- _Records provided_:

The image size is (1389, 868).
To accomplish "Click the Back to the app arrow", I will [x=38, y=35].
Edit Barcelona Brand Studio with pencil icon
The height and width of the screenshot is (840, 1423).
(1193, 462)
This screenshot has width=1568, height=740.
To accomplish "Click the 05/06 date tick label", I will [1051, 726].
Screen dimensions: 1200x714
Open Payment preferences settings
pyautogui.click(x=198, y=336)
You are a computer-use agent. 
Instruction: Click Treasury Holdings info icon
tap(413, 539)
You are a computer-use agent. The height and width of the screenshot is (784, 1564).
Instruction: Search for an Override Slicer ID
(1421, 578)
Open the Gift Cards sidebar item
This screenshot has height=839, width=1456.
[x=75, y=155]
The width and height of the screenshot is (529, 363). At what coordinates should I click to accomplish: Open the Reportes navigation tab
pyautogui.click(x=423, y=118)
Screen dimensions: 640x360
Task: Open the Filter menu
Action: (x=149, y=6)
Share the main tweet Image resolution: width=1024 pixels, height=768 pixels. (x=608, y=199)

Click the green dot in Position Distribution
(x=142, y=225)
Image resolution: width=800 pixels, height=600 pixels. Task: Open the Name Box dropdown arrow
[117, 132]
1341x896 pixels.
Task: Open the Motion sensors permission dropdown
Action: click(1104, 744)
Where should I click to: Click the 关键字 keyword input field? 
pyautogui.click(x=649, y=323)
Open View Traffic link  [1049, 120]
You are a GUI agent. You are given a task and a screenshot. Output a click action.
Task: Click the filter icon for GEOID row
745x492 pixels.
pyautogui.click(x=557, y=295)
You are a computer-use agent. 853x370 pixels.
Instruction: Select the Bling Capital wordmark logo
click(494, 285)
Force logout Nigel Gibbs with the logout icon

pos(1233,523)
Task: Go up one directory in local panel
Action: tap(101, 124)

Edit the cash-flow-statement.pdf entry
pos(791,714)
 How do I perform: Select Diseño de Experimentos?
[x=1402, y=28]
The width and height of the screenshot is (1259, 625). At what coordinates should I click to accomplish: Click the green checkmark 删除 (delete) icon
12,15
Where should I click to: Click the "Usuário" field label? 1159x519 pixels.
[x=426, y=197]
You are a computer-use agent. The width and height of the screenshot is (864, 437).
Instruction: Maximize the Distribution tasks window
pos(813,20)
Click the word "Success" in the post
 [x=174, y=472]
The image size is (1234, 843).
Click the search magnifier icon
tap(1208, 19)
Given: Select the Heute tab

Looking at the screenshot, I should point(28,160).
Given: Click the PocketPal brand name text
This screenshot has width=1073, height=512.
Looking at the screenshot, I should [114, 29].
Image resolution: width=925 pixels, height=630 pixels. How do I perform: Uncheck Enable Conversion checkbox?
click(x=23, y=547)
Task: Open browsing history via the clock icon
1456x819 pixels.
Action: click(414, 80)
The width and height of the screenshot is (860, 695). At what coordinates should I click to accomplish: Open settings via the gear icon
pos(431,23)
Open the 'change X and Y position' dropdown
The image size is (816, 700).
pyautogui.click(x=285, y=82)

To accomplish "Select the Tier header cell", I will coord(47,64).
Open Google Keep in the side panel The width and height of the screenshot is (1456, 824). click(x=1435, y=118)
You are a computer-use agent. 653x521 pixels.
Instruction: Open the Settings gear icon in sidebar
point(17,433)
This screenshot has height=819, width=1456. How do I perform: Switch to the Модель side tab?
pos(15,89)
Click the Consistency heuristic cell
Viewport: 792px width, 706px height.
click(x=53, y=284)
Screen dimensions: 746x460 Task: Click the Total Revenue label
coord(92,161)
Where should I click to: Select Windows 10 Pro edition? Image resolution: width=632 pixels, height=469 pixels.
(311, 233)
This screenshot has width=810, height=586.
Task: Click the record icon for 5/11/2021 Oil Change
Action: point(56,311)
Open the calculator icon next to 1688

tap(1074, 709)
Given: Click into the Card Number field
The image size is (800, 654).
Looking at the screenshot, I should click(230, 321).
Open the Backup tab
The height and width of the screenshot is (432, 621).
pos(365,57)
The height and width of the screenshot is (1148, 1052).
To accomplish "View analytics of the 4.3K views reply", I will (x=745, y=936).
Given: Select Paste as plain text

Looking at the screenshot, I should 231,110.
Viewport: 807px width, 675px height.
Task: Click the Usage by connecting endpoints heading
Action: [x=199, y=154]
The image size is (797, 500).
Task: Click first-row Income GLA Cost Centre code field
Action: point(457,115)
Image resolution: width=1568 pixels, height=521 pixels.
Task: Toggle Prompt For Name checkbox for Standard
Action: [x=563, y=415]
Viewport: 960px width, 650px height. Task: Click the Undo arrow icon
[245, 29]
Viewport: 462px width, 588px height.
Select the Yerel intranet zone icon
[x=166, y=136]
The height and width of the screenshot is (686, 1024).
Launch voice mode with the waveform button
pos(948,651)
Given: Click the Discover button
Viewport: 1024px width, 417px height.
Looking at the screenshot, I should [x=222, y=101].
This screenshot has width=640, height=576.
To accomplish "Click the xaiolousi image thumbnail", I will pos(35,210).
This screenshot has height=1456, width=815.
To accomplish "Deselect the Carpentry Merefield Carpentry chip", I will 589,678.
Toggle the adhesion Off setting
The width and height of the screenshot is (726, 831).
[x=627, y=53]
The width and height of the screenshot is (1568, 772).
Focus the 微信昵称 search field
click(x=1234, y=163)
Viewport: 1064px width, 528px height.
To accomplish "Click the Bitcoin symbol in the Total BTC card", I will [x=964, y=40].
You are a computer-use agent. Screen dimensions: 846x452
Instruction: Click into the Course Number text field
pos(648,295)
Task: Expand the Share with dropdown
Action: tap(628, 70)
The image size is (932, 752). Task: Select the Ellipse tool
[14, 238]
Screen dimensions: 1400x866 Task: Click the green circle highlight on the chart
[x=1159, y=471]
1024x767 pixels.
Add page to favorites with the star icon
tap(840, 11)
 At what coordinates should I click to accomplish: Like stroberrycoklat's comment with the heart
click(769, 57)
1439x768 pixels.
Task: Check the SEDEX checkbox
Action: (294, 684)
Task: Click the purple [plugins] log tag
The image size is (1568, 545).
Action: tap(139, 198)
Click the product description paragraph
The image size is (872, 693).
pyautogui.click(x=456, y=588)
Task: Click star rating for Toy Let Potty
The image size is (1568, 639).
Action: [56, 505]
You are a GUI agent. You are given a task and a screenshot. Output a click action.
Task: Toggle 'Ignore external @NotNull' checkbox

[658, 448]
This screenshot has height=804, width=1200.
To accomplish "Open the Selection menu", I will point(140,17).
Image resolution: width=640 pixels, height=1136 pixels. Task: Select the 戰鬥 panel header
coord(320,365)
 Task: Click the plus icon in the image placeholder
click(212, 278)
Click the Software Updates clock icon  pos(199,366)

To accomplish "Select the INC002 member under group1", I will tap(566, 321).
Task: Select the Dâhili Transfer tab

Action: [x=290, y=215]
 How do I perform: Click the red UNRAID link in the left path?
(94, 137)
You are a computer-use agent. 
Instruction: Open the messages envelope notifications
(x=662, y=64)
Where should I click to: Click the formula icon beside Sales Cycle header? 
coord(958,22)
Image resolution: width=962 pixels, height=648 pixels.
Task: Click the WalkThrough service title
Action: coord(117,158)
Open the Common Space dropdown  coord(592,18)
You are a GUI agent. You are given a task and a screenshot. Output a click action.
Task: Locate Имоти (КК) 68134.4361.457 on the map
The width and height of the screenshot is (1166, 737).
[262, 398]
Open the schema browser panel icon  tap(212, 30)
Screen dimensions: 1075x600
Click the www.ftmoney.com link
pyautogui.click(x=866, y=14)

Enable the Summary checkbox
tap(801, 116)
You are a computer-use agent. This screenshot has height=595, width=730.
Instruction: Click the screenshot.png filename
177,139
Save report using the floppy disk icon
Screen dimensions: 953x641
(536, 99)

- _Directions for this task_:
Extract every line of the data above that contains the word "Share", matching case exactly.

- _Solution to the problem_:
Share the main tweet Image resolution: width=1024 pixels, height=768 pixels. (x=608, y=199)
Task: Expand the Share with dropdown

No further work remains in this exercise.